Citizenship Beyond Borders: The Politics of Emigrant Enfranchisement

Over 258 million people currently live in a country different from where they were born, an increase of 69% since 1990. How does the democratic norm of universal suffrage operate in an era of burgeoning international mobility? My book project, Citizenship Beyond Borders: The Politics of Emigrant Enfranchisement, examines the conditions under which governments organize voting for citizens living abroad. In 1990, only 37 countries extended voting rights to their diasporas; today, nearly 140 countries legally enfranchise emigrant citizens. These policies are not inconsequential; diaspora votes have determined the winner in multiple recent presidential elections, including Romania and Cape Verde.

Protesters outside the Embassy of Zimbabwe, Pretoria, South Africa, 2016. Photo: Tshegofatso Ngobeni (Pretoria East Rekord).

Protesters outside the Embassy of Zimbabwe, Pretoria, South Africa, 2016. Photo: Tshegofatso Ngobeni (Pretoria East Rekord).

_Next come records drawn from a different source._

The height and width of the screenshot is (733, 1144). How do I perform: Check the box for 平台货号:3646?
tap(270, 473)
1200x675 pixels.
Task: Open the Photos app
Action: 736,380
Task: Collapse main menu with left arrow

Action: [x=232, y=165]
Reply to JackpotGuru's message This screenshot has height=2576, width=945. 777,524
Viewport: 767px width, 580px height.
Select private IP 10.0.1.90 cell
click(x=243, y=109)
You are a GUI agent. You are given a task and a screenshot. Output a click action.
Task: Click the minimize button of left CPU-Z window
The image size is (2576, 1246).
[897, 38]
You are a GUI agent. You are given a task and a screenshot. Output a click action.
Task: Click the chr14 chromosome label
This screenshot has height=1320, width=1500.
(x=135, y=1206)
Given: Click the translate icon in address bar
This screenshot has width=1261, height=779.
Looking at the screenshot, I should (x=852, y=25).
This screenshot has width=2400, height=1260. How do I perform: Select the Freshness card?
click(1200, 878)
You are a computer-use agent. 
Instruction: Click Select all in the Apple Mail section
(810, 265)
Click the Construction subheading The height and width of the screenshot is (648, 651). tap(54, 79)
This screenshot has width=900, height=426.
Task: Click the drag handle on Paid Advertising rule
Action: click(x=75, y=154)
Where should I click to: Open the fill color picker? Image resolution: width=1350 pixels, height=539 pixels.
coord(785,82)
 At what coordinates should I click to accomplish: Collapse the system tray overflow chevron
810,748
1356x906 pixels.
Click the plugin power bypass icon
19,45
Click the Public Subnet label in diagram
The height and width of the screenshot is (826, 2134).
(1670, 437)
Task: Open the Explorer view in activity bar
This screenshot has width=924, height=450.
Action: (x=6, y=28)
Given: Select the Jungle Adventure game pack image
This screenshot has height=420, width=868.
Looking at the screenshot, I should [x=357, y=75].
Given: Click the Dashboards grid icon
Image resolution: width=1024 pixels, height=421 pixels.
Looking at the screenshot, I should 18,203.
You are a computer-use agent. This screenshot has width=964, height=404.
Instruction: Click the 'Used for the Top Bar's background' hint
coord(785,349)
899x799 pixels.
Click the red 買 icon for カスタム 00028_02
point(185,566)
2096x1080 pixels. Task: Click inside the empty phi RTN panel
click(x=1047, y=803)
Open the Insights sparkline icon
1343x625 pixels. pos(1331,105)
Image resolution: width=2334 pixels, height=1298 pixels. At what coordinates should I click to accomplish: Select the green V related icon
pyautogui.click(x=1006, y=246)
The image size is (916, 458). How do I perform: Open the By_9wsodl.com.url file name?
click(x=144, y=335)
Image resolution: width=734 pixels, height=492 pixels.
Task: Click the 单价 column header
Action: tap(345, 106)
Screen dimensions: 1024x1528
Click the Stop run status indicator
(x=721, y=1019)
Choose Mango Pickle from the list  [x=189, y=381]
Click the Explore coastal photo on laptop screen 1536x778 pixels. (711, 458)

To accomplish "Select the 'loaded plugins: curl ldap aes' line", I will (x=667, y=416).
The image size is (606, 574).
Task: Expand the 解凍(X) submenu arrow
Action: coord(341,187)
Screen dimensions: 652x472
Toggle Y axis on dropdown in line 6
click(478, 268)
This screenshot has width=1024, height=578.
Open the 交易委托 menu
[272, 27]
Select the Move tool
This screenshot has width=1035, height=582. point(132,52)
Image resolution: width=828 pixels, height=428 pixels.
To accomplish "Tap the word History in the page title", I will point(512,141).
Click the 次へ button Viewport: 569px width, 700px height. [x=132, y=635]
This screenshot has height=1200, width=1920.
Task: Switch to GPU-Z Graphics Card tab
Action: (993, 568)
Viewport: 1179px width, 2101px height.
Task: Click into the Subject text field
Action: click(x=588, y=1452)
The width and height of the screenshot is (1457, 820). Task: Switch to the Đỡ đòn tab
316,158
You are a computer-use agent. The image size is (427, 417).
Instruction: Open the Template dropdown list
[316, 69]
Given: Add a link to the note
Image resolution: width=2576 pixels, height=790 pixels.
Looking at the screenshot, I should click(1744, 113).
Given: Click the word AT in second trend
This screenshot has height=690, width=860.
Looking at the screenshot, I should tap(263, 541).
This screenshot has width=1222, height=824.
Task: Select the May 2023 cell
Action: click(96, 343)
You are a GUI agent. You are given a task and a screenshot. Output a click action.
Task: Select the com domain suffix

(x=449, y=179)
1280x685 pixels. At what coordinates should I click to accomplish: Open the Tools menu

Prior work interprets the rise of emigrant enfranchisement as a state strategy to strengthen ties to citizens abroad, or as an emerging norm associated with political liberalization. Empirical analysis of emigrant enfranchisement has focused primarily on the moment of legal extension. However, by analyzing legal adoption and effective implementation as two distinct political processes, I show why, despite a majority of countries extending diaspora voting in principle, there is significant variation of diaspora voting in practice. I argue that this variation is driven primarily by the electoral logic of the incumbent party. My theory predicts that, far from being the consensus choice for governments, emigrant enfranchisement will be a contentious process and a site of partisan conflict.

I take a multi-method approach to test the observable implications of my argument. I analyze an original dataset of emigrant enfranchisement in Africa, covering multiple dimensions of external voting access for every national election since 1990. I combine this analysis with insights from dozens of interviews and archival documents collected during eight months of fieldwork in South Africa. I find that governments are more likely to organize expansive voting if elections are closely contested—but only if the incumbent believes the diaspora will vote for their party.

The in-depth case studies of South Africa, Kenya and Zimbabwe further highlight incumbent party resistance and restrictive external voting in contexts where alternative explanations predict high levels of emigrant inclusion, as well as advocacy efforts to expand diaspora participation. Thus, in addition to its theoretical motivation, this book makes a significant empirical contribution by providing the first comprehensive, systematic accounting of diaspora voting in sub-Saharan Africa as well as producing negative case studies that broaden our knowledge of emigrant inclusion (and exclusion) in electoral politics.